Морозов никогда не считался хорошим оратором, но его слова необыкновенно всех взволновали. И долго после этого на площади отплясывали хоро.
Старый, покосившийся сельский дом превратился в партизанский штаб. Закипела работа. Впервые мы связались по телефону с Пловдивом, с тогдашним областным управлением. Поговорили довольно резко с пловдивскими военными властями и разными выскочками из их окружения. Нам отвечали растерянные голоса.
На следующий день снова связались с Пловдивом. Наши товарищи передали приказ: как можно скорее двигаться по направлению к городу и по дороге не задерживаться в селах.
Среди крестьян весть о взятии партизанами Розовца разнеслась молниеносно. Наш телефонист, особенно довольный тем обстоятельством, что служит новой власти, быстро соединял и разъединял абонентов и едва успевал отвечать соседним селам: «Вас слушают партизаны. Говорят, что не могут прийти в ваше село — торопятся в Пловдив», «Есть еще время, подождете!».
Первая ночь иа освобожденной территории!.. Эта ночь прошла в бесконечных разговорах и мечтах о том, что будет завтра.
Рассвело. Все куда-то торопились, поздравляли и приветствовали друг друга.
В отрядах закипела лихорадочная подготовка. Одни украшали свои шапки цветами, другие чистили обувь, скатывали одежду. Каждый партизан хотел блеснуть перед восторженным населением. На улицах не стихал гомон.

Фрагмент набора данных:
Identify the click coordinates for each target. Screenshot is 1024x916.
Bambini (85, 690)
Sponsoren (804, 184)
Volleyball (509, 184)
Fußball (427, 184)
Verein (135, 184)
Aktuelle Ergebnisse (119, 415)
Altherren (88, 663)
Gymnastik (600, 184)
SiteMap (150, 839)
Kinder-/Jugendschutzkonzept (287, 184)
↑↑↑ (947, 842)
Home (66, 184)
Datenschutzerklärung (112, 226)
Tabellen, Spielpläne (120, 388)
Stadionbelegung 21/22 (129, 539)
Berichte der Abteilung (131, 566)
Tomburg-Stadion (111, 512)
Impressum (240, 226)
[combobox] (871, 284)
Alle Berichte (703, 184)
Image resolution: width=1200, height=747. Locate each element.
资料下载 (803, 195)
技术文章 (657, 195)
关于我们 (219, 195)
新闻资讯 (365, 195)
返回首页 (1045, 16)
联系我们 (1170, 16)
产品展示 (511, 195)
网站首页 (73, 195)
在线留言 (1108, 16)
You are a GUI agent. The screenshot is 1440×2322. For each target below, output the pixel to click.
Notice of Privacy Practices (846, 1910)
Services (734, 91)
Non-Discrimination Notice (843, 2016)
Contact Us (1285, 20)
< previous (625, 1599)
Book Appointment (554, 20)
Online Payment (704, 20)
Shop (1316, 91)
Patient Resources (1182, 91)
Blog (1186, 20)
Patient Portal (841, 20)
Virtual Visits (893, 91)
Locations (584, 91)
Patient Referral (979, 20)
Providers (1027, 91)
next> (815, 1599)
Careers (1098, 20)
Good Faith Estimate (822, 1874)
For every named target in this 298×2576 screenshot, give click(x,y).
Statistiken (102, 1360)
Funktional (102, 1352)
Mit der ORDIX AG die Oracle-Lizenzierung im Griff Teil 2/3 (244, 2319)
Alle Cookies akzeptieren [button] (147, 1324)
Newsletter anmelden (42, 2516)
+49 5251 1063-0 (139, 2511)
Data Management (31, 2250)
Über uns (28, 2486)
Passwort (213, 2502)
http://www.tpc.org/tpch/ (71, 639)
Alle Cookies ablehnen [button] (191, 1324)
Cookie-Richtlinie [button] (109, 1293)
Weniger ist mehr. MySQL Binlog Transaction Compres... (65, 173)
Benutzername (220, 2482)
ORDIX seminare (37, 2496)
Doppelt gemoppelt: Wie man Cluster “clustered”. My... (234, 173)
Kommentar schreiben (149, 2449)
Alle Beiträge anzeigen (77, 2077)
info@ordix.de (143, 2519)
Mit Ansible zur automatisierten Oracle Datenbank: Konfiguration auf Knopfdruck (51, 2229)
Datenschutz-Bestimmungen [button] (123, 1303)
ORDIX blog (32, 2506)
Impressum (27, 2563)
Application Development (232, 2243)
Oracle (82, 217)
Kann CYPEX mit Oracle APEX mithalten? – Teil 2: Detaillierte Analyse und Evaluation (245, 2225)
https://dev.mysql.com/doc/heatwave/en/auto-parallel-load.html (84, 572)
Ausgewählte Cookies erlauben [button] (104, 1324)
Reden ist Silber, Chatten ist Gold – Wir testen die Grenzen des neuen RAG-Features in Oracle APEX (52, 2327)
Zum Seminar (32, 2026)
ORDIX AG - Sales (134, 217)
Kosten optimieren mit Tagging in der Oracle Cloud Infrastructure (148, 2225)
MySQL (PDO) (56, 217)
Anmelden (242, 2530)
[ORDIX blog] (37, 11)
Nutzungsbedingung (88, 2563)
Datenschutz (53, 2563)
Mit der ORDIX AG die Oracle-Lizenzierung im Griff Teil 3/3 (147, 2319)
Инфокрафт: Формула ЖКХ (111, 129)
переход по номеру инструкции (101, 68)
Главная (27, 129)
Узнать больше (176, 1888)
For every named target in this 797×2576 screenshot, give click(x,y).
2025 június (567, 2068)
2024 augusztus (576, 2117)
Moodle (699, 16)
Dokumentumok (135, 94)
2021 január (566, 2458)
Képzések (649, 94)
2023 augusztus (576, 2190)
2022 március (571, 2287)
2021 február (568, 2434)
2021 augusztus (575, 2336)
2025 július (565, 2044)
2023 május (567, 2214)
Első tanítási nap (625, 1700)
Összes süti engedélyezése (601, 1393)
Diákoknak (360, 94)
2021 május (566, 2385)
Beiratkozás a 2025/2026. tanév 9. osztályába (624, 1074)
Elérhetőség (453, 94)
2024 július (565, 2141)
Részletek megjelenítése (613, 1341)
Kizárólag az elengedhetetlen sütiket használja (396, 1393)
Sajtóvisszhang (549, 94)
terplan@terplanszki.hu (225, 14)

| Задания и упражнения |
**a.** Во что, согласно тексту о партизанах, превратился старый покосившийся сельский дом?
**b.** Измените фрагмент текста о партизанах от слов "На следующий день" до слов "приветствовали друг друга." включительно, поставив "связист" вместо "телефонист".

| Ответы к заданиям |
**a.** В партизанский штаб.

**b.**
На следующий день снова связались с Пловдивом. Наши товарищи передали приказ: как можно скорее двигаться по направлению к городу и по дороге не задерживаться в селах.
Среди крестьян весть о взятии партизанами Розовца разнеслась молниеносно. Наш связист, особенно довольный тем обстоятельством, что служит новой власти, быстро соединял и разъединял абонентов и едва успевал отвечать соседним селам: «Вас слушают партизаны. Говорят, что не могут прийти в ваше село — торопятся в Пловдив», «Есть еще время, подождете!».
Первая ночь иа освобожденной территории!.. Эта ночь прошла в бесконечных разговорах и мечтах о том, что будет завтра.
Рассвело. Все куда-то торопились, поздравляли и приветствовали друг друга.